The problem - Take the line that contains "Given: Click UK" and every line below it to the end of the entries, and give them again exactly, leaving out any pictures.

Provided data -

------------------------------------

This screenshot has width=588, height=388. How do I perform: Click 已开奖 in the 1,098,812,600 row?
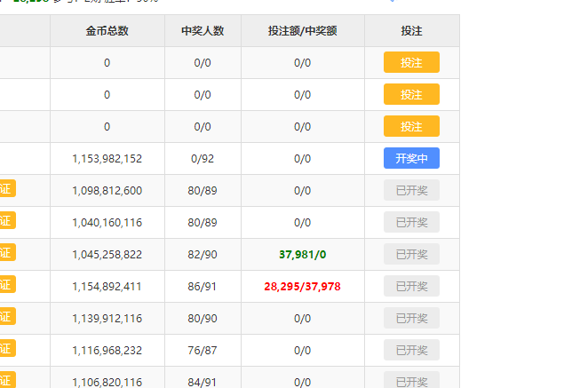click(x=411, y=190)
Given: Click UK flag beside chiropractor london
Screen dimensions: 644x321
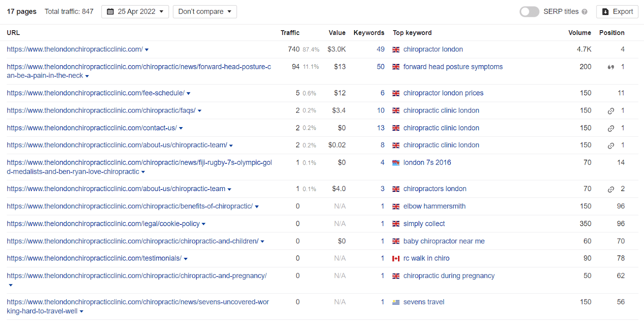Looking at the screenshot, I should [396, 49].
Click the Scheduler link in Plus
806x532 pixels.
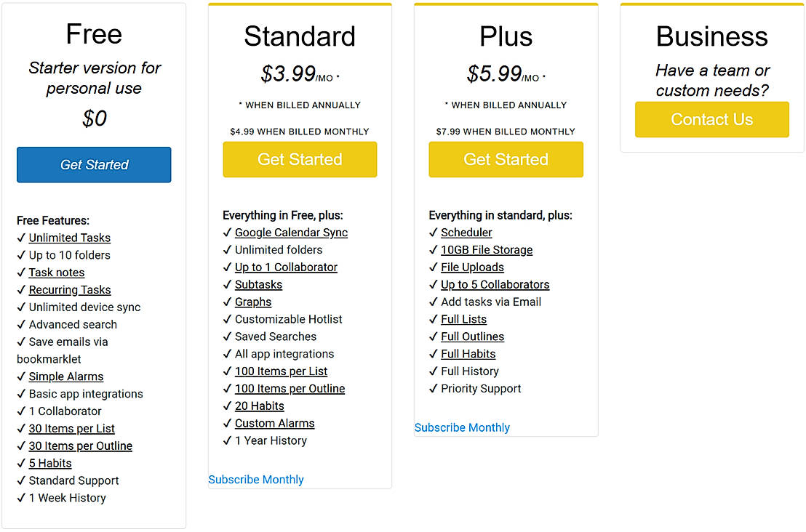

------------------------------------

Your solution -
Given: Click UK flag beside chiropractor london
Screen dimensions: 644x321
Looking at the screenshot, I should [396, 49].
Click the Scheduler link in Plus
806x532 pixels.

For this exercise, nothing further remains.